**WORK ORDER:** Nothing in the records may change. Print them all again.

**EXERCISE DATA:**
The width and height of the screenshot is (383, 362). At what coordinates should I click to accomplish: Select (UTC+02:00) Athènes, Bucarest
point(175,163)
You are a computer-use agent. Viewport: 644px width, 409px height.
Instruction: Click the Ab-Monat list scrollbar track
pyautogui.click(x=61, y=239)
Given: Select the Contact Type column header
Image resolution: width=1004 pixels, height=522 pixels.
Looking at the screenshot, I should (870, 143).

**TASK ANSWER:**
The width and height of the screenshot is (383, 362). At what coordinates should I click to accomplish: Select (UTC+02:00) Athènes, Bucarest
point(175,163)
You are a computer-use agent. Viewport: 644px width, 409px height.
Instruction: Click the Ab-Monat list scrollbar track
pyautogui.click(x=61, y=239)
Given: Select the Contact Type column header
Image resolution: width=1004 pixels, height=522 pixels.
Looking at the screenshot, I should (870, 143).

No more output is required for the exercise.